**MATERIAL FOR THIS EXERCISE**
════

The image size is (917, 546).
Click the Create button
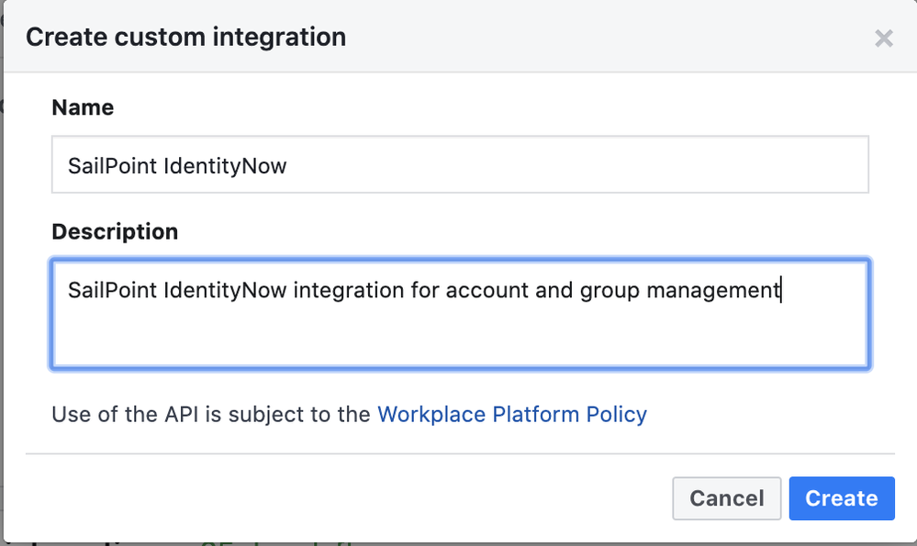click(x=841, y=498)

════

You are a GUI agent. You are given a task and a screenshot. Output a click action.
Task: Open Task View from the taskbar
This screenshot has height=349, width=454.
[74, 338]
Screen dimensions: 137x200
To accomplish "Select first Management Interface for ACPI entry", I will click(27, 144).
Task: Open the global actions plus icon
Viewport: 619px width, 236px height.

════

**TRY IT**
All lines above from the one containing "Task: Open Task View from the taskbar" to the one containing "Viewport: 619px width, 236px height." must be repeated exactly, both lines included, and no others.

**ANSWER TO THIS EXERCISE**
Task: Open Task View from the taskbar
This screenshot has height=349, width=454.
[74, 338]
Screen dimensions: 137x200
To accomplish "Select first Management Interface for ACPI entry", I will click(27, 144).
Task: Open the global actions plus icon
Viewport: 619px width, 236px height.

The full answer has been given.